Start of TASK INPUTS

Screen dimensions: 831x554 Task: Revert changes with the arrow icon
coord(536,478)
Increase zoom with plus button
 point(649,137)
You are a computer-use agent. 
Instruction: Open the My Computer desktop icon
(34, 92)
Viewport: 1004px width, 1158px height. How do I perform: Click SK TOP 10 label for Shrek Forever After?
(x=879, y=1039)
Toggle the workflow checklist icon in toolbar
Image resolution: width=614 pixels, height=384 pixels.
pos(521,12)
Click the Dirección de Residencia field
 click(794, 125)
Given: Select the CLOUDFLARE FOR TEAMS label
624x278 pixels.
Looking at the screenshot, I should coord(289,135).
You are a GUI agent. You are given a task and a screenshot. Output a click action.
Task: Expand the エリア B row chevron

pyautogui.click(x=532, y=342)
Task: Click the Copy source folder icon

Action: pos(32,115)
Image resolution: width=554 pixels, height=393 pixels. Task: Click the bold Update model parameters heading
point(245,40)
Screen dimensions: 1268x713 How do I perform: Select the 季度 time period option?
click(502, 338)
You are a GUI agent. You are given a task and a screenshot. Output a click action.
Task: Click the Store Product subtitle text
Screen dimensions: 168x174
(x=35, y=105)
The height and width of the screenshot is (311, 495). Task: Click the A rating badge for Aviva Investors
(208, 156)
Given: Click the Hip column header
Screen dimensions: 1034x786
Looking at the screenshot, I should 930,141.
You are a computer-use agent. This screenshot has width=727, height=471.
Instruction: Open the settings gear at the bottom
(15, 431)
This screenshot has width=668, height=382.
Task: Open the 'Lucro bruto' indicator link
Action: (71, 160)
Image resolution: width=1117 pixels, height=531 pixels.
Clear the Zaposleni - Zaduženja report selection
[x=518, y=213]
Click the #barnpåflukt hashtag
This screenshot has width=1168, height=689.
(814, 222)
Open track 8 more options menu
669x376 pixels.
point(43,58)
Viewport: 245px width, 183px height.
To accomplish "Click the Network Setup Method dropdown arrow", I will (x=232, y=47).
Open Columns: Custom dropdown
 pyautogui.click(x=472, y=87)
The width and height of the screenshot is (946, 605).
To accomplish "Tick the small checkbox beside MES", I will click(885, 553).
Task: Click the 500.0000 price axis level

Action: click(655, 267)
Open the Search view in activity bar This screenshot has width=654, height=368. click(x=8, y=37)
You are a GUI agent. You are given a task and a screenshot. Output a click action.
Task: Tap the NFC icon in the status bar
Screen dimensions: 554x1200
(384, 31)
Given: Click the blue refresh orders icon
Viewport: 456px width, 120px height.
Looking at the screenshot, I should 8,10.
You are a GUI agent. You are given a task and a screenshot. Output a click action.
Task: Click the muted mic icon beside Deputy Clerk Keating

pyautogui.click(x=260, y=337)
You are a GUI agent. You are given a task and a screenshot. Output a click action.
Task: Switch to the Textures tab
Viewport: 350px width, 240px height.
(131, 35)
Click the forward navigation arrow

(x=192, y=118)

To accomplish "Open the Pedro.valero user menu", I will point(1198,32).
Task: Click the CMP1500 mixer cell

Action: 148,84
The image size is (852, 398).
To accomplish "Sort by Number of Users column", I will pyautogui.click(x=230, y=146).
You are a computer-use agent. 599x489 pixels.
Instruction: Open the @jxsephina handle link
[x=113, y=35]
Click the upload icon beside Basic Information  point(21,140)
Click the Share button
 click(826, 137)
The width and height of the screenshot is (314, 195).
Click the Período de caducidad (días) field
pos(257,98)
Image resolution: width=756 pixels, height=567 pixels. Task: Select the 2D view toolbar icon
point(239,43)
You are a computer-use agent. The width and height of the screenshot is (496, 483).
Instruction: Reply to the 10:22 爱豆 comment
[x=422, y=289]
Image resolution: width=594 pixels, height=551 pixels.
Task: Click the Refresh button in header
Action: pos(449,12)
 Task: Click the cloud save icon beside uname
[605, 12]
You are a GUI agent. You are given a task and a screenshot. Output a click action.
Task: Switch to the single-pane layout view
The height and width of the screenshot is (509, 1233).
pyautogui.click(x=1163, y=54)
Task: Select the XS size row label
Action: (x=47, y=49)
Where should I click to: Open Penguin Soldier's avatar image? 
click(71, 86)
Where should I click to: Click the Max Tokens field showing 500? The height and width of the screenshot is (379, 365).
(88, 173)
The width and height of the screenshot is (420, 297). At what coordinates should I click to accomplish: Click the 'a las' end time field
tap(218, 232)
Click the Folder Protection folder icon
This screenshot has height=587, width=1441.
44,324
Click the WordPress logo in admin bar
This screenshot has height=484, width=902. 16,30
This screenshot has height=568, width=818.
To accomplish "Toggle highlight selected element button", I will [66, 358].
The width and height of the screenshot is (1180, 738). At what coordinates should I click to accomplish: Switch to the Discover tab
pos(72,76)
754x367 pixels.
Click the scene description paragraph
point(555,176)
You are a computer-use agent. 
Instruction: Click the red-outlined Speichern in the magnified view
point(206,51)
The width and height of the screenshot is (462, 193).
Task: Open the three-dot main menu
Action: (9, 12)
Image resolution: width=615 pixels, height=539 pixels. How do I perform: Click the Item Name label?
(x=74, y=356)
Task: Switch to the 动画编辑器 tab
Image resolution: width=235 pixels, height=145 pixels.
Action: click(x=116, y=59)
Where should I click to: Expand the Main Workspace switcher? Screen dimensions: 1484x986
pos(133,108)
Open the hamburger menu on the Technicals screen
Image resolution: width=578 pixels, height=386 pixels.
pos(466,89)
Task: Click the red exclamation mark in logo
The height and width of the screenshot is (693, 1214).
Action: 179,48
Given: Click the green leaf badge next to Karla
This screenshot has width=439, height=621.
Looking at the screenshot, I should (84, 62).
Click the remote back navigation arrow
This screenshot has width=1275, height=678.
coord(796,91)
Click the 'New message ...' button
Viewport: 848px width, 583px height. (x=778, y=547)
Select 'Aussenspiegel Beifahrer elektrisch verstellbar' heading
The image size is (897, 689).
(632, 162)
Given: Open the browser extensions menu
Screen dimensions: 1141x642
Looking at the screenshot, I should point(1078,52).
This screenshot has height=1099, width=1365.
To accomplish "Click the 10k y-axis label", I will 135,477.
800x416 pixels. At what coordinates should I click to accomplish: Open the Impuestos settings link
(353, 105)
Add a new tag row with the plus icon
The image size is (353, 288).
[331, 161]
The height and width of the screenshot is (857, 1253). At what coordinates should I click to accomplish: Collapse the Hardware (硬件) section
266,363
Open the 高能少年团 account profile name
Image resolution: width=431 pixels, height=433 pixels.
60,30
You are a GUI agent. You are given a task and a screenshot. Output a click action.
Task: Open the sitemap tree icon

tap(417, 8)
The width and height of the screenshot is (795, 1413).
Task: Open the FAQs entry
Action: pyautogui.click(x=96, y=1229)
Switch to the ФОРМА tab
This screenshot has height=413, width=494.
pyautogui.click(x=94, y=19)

End of TASK INPUTS

YOUR TASK: Among the records above, find the lines where the word "will" appears and copy them.

SOLUTION BELOW:
To accomplish "Click the Network Setup Method dropdown arrow", I will (x=232, y=47).
To accomplish "Tick the small checkbox beside MES", I will click(885, 553).
To accomplish "Open the Pedro.valero user menu", I will point(1198,32).
To accomplish "Sort by Number of Users column", I will pyautogui.click(x=230, y=146).
To accomplish "Toggle highlight selected element button", I will [66, 358].
To accomplish "Click the 10k y-axis label", I will 135,477.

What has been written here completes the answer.